— GIVEN REQUEST —
Copy out the rows verbatim, starting at the line that contains "The image size is (1741, 1001)." and ending at the line that contains "click(296, 96)", both included.

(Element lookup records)
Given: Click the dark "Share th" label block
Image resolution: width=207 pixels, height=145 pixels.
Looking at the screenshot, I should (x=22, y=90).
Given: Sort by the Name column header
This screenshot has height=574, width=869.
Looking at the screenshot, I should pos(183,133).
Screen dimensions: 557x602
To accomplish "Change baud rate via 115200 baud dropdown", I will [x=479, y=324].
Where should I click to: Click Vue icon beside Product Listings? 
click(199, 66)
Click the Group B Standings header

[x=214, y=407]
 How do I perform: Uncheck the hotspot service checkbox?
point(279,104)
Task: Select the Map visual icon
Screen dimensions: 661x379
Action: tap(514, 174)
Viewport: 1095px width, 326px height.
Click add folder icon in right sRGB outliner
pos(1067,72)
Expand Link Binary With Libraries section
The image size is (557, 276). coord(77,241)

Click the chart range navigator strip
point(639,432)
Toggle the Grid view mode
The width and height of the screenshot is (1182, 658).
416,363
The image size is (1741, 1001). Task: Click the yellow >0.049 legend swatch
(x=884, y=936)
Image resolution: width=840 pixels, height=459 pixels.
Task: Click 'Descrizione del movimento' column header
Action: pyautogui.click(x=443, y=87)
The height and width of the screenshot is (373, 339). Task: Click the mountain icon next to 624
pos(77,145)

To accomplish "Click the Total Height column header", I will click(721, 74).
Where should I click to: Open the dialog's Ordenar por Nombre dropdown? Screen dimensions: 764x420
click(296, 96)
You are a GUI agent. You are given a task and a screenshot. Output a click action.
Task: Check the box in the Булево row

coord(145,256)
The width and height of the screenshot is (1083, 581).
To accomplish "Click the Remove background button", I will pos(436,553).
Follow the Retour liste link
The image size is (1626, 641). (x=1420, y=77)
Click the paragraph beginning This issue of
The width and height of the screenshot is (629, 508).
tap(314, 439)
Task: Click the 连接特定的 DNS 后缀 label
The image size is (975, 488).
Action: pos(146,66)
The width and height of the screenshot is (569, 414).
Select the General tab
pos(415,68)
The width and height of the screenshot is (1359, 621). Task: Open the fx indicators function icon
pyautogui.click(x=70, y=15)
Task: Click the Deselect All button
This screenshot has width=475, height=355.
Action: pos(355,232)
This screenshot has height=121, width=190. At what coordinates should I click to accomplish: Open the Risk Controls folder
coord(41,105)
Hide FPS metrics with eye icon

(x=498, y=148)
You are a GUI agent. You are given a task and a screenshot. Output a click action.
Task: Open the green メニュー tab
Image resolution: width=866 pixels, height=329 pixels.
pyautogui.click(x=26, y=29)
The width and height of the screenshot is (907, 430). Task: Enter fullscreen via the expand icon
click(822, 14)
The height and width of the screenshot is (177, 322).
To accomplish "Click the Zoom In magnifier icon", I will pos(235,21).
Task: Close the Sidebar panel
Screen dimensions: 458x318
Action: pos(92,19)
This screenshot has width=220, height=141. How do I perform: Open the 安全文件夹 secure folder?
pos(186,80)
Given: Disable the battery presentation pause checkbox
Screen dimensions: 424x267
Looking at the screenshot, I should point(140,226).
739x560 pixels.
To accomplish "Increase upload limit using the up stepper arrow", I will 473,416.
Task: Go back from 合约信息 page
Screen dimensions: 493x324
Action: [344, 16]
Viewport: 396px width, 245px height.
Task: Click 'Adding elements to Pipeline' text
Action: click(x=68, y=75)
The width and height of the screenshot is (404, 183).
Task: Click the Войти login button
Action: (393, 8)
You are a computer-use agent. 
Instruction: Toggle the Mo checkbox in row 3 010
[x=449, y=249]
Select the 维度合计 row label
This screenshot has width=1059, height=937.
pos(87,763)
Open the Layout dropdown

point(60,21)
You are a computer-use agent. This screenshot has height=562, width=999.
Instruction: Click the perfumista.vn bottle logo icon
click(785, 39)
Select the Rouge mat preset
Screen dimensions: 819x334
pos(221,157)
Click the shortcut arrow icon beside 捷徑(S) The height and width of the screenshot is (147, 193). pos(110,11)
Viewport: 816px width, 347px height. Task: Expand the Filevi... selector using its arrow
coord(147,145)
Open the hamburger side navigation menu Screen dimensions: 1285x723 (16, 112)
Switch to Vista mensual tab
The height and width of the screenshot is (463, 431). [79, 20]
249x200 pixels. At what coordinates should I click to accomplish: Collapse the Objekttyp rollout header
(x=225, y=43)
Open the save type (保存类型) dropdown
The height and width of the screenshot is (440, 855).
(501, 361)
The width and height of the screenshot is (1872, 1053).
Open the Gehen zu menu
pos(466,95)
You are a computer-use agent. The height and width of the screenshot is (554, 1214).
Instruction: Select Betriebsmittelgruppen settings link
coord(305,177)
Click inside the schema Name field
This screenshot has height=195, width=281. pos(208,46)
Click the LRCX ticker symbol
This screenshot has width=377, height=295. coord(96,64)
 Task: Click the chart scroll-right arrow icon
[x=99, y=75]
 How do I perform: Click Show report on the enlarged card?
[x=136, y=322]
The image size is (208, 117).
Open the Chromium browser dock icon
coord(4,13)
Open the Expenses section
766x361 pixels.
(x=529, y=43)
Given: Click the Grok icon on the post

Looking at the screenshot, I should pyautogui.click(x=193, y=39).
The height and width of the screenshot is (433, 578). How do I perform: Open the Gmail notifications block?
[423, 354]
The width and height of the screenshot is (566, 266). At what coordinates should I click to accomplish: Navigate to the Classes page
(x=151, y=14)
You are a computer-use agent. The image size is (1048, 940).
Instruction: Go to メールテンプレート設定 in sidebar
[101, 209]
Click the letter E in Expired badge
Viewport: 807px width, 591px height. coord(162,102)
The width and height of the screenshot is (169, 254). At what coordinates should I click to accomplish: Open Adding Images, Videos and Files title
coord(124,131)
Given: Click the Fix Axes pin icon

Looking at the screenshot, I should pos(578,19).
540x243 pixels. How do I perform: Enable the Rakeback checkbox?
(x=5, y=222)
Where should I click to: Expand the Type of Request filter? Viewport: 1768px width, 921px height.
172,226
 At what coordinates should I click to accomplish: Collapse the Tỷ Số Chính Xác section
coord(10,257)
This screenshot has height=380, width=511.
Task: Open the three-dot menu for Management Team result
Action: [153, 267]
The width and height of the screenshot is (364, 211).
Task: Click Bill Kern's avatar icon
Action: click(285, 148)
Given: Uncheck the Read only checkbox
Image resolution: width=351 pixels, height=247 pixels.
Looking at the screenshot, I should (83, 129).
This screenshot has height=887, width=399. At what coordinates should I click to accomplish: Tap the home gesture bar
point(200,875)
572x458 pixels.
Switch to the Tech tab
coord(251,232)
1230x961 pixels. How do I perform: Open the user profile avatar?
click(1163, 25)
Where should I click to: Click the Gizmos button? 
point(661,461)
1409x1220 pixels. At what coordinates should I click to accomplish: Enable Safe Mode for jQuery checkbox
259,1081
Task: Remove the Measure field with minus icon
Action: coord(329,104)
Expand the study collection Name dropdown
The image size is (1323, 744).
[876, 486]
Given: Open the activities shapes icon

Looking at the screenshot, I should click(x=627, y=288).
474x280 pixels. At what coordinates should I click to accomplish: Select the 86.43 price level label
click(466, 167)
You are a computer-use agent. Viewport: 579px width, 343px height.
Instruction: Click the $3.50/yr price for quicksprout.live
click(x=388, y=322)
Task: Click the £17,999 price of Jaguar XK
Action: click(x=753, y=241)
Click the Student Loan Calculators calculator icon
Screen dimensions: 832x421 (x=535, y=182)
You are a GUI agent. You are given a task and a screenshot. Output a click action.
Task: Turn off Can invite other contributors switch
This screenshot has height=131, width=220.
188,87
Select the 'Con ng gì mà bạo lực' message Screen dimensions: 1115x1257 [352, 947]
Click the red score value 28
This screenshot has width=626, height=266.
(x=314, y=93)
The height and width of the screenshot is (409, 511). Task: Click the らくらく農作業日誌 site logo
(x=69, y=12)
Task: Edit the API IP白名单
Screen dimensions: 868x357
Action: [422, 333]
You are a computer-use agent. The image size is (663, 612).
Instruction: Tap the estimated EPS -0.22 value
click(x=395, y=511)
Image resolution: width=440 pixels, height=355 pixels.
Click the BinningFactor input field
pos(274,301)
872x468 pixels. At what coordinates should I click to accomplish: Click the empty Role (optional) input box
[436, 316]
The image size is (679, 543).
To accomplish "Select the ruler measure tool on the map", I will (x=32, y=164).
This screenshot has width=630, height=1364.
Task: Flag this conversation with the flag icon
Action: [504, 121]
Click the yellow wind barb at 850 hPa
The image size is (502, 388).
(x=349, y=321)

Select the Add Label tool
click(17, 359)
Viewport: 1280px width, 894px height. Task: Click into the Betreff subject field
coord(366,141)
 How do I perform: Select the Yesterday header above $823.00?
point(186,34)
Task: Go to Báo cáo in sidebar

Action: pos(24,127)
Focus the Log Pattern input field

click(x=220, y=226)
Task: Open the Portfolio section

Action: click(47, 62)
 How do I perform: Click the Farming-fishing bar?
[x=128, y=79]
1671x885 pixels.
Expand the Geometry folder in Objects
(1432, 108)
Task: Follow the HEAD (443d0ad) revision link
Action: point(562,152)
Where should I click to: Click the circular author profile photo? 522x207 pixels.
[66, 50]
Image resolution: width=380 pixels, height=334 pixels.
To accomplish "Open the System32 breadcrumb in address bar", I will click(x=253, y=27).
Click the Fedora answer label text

— ANSWER FOR THIS EXERCISE —
The image size is (1741, 1001). Task: Click the yellow >0.049 legend swatch
(x=884, y=936)
Image resolution: width=840 pixels, height=459 pixels.
Task: Click 'Descrizione del movimento' column header
Action: pyautogui.click(x=443, y=87)
The height and width of the screenshot is (373, 339). Task: Click the mountain icon next to 624
pos(77,145)

To accomplish "Click the Total Height column header", I will click(721, 74).
Where should I click to: Open the dialog's Ordenar por Nombre dropdown? Screen dimensions: 764x420
click(296, 96)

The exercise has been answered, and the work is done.